WO2007129250A1

WO2007129250A1 - Method and electronic device for aligning a song with its lyrics

Info

Publication number: WO2007129250A1
Application number: PCT/IB2007/051566
Authority: WO
Inventors: Johannes H. M. Korst; Gijs Geleijnse; Steffen C. Pauws
Original assignee: Koninklijke Philips Electronics N.V.
Priority date: 2006-05-08
Filing date: 2007-04-27
Publication date: 2007-11-15
Also published as: CN101438342A; EP2024965A1; US7915511B2; JP2009536368A; US20090120269A1

Abstract

A method of aligning a song with its lyrics, which comprises the steps of aligning each lyrics fragment of a group of similar lyrics fragments (C) in the lyrics of the song with an audio fragment of a group of similar audio fragments (A4) of the song and aligning each lyrics fragment of a further group of similar lyrics fragments (V2) in the lyrics of the song with an audio fragment of a further group of similar audio fragments (A2) of the song. The method can be performed by an electronic device, possibly enabled by a computer program product. A mapping determined by means of the method can be transmitted and received by means of a signal and/or stored in a database.

Description

Method and electronic device for aligning a song with its lyrics

The invention relates to a method of aligning a song with its lyrics.

The invention further relates to an electronic device for aligning a song with its lyrics.

The invention also relates to a computer program product comprising software for enabling a programmable device to perform a method of aligning a song with its lyrics.

The invention further relates to a database comprising a mapping between audio and lyrics fragments of a song.

The invention also relates to a signal comprising a mapping between audio and lyrics fragments of a song.

■ **WHAT YOU WILL DO**:
**a.** Summarize the patent excerpt in two sentences.
**b.** Which company does the patent excerpt list as the original assignee?
**c.** Quote the patent excerpt from "The invention further relates to an" to "perform a method of aligning a song with its lyrics.".
Use nothing but the patent excerpt to respond.

■ **DATA LINES**:

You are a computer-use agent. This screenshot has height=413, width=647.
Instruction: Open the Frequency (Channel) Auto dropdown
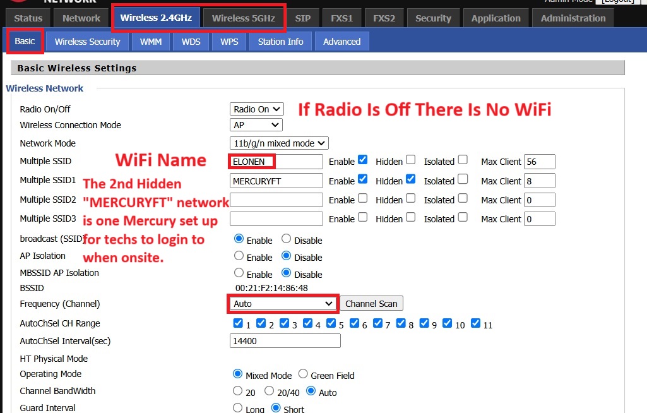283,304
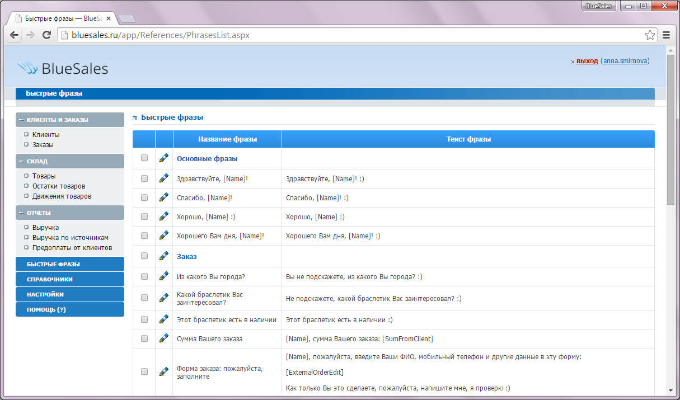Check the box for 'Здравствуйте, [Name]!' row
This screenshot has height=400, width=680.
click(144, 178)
--
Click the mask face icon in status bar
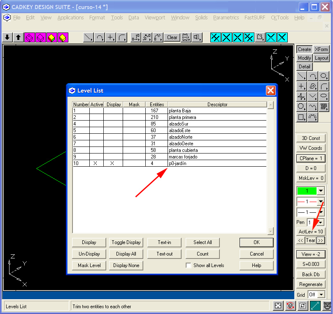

■ **THE RESPONSES**:
**a.** The patent describes a method of aligning a song with its lyrics: each lyrics fragment in a group of similar lyrics fragments is aligned with an audio fragment from a group of similar audio fragments, and the same is done for a further group of lyrics fragments and a further group of audio fragments. An electronic device can perform the method, possibly enabled by a computer program product, and the resulting mapping can be transmitted and received by a signal and/or stored in a database.

**b.** Koninklijke Philips Electronics N.V.

**c.**
The invention further relates to an electronic device for aligning a song with its lyrics.

The invention also relates to a computer program product comprising software for enabling a programmable device to perform a method of aligning a song with its lyrics.